No Letter Grade: The Car Industry Breathes A Sigh Of Relief

May 23, 2011

According to a recent article in the Wall Street Journal, the Obama administration has abandoned the idea of using letter grades to reflect the fuel economy and greenhouse gas emissions of new cars. Instead, the administration is expected to announce a new, revised system that will take the place of the existing price and fuel economy stickers affixed to new vehicles.

Existing labels estimate the miles a car owner can expect to drive on a gallon of gasoline under ideal conditions. It allows consumers to make a more informed choice when comparing which new vehicle to purchase. Both the EPA and National Highway Traffic Safety Administration (NHTSA) want to improve the current system starting with the 2012 model year.
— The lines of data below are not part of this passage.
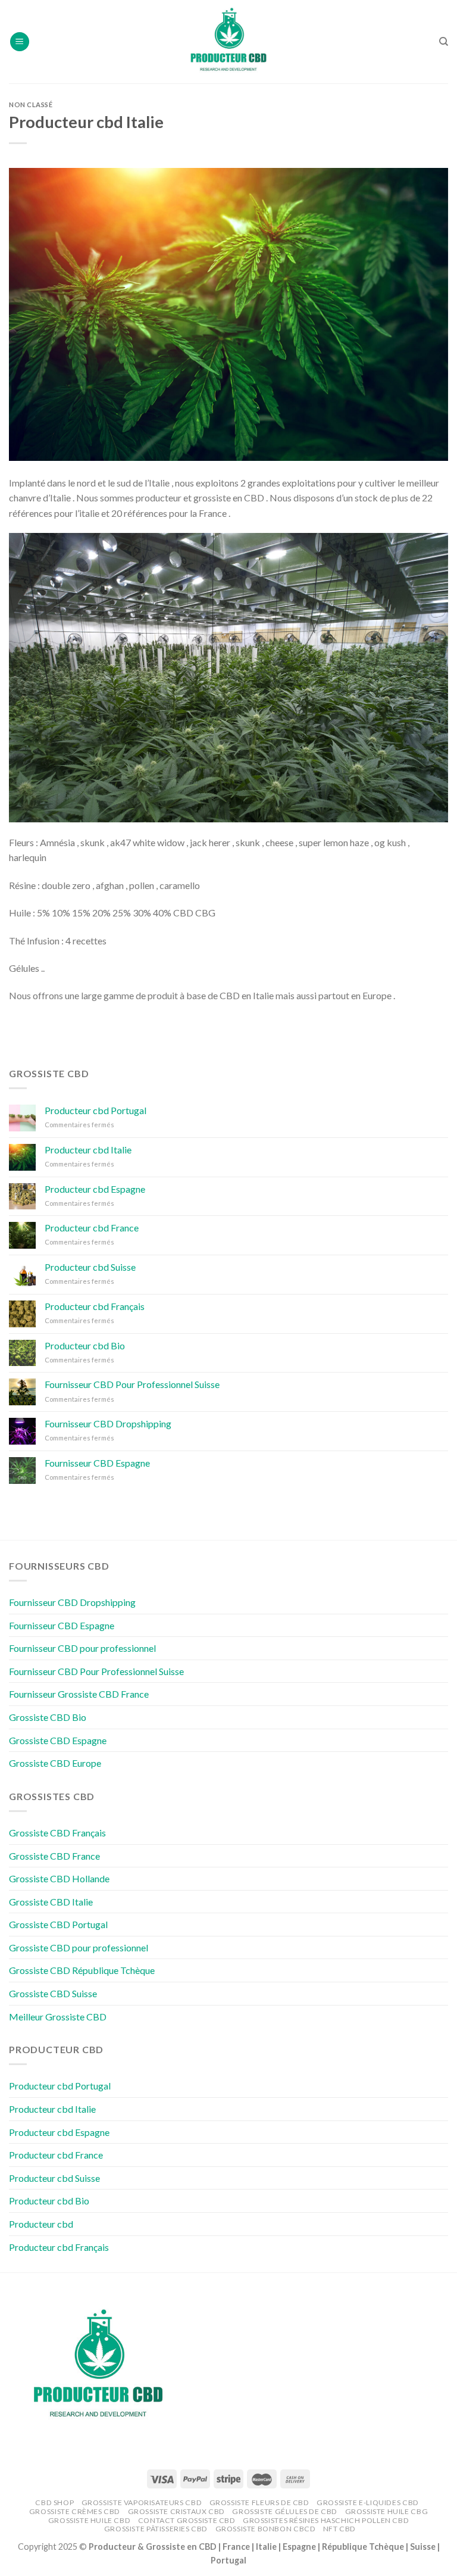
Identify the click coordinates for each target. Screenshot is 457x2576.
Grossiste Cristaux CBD (176, 2511)
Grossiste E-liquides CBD (368, 2502)
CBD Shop (54, 2502)
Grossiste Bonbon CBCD (265, 2528)
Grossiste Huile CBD (89, 2520)
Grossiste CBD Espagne (58, 1740)
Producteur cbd (41, 2223)
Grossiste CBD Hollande (59, 1878)
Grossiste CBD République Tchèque (82, 1970)
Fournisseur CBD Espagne (97, 1462)
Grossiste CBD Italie (51, 1901)
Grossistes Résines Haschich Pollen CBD (326, 2520)
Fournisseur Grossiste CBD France (79, 1693)
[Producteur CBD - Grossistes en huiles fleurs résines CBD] (228, 41)
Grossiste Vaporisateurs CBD (142, 2502)
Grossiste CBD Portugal (58, 1924)
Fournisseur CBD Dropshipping (108, 1423)
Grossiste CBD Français (57, 1832)
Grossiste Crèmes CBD (74, 2511)
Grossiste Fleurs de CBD (259, 2502)
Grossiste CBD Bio (47, 1717)
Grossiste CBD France (54, 1855)
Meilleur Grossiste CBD (58, 2016)
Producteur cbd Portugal (95, 1110)
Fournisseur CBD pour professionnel (82, 1648)
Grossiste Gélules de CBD (284, 2511)
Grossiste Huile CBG (386, 2511)
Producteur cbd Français (95, 1306)
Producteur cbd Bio (85, 1345)
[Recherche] (443, 41)
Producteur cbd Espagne (95, 1189)
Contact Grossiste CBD (187, 2520)
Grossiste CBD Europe (55, 1763)
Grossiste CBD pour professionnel (78, 1947)
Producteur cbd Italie (88, 1149)
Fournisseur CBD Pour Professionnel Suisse (132, 1384)
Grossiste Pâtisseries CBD (156, 2528)
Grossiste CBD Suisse (53, 1993)
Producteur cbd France (92, 1227)
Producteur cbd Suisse (90, 1267)
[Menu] (19, 42)
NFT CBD (339, 2528)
The auto industry was not happy with the proposed letter grade system. Vehicles would be assigned a letter—from A to D—based on fuel economy and emissions. However, it was expected that only electric cars and plug-in hybrids would get the highest grade. The auto industry felt the system would confuse consumers because they wouldn’t immediately understand why most cars would not receive an “A” rating. They also didn’t like the government making subjective value judgments about new vehicles.
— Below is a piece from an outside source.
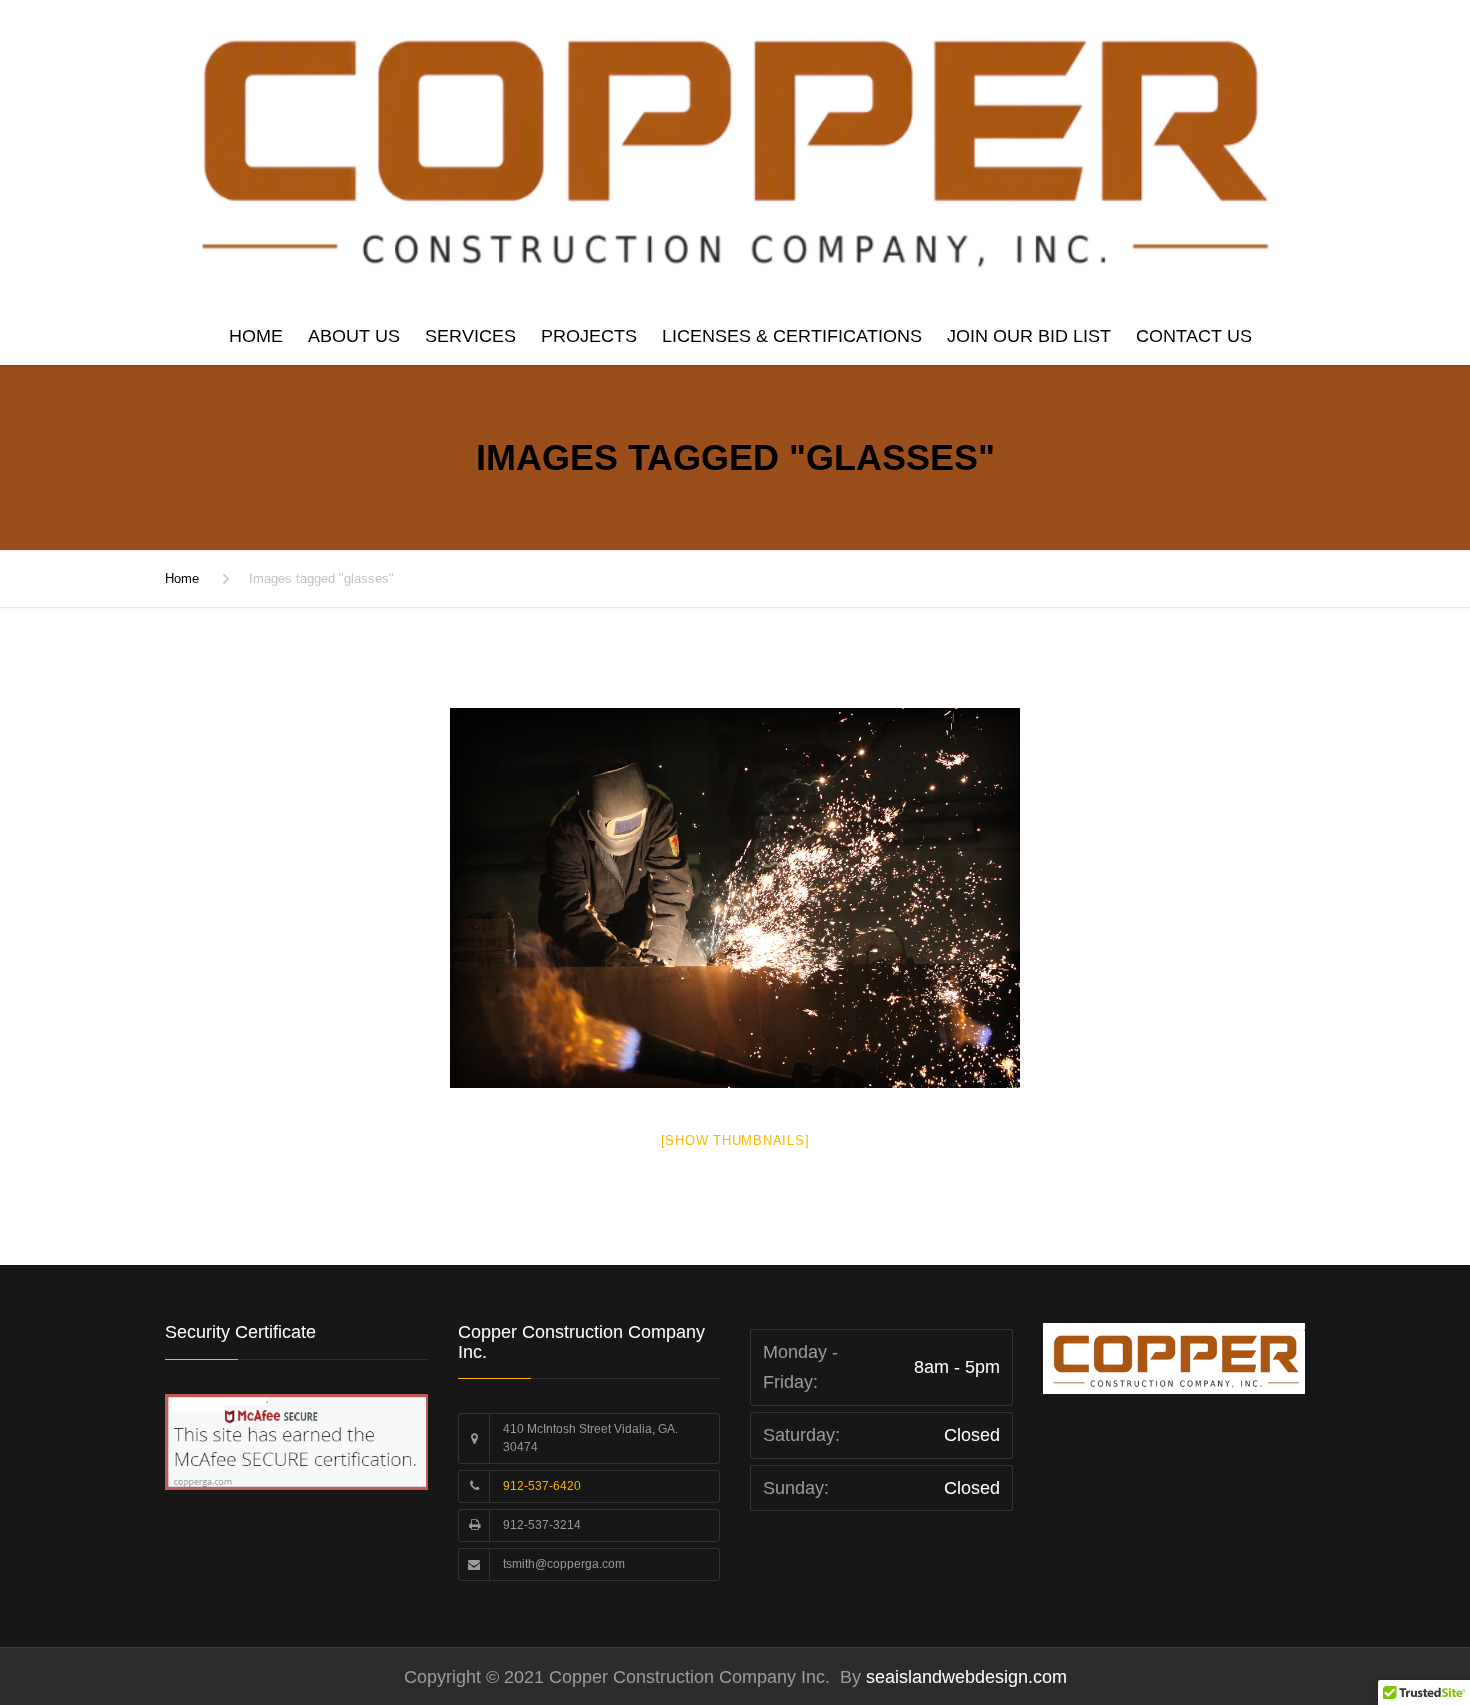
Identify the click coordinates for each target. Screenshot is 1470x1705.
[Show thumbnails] (735, 1140)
A number of environmental groups had lobbied for the letter grades. The WSJ article quotes one as being disappointed with the Obama administration over the announcement to cancel the proposed letter grade system.

The Wall Street Journal article also stated that the Obama administration will announce details of the new sticker system this week. The system is expected to fulfill its objective to help consumers compare one vehicle’s gasoline costs and emissions to another.